> [Exercise objective]: Would you give all of the records again, exactly as they read?

(Exercise material begins)

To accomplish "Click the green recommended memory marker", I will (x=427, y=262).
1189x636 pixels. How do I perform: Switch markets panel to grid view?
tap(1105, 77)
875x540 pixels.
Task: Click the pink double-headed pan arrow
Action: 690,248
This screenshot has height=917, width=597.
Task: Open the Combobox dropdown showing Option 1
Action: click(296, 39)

(Exercise material ends)

> [Task result]:
To accomplish "Click the green recommended memory marker", I will (x=427, y=262).
1189x636 pixels. How do I perform: Switch markets panel to grid view?
tap(1105, 77)
875x540 pixels.
Task: Click the pink double-headed pan arrow
Action: 690,248
This screenshot has height=917, width=597.
Task: Open the Combobox dropdown showing Option 1
Action: click(296, 39)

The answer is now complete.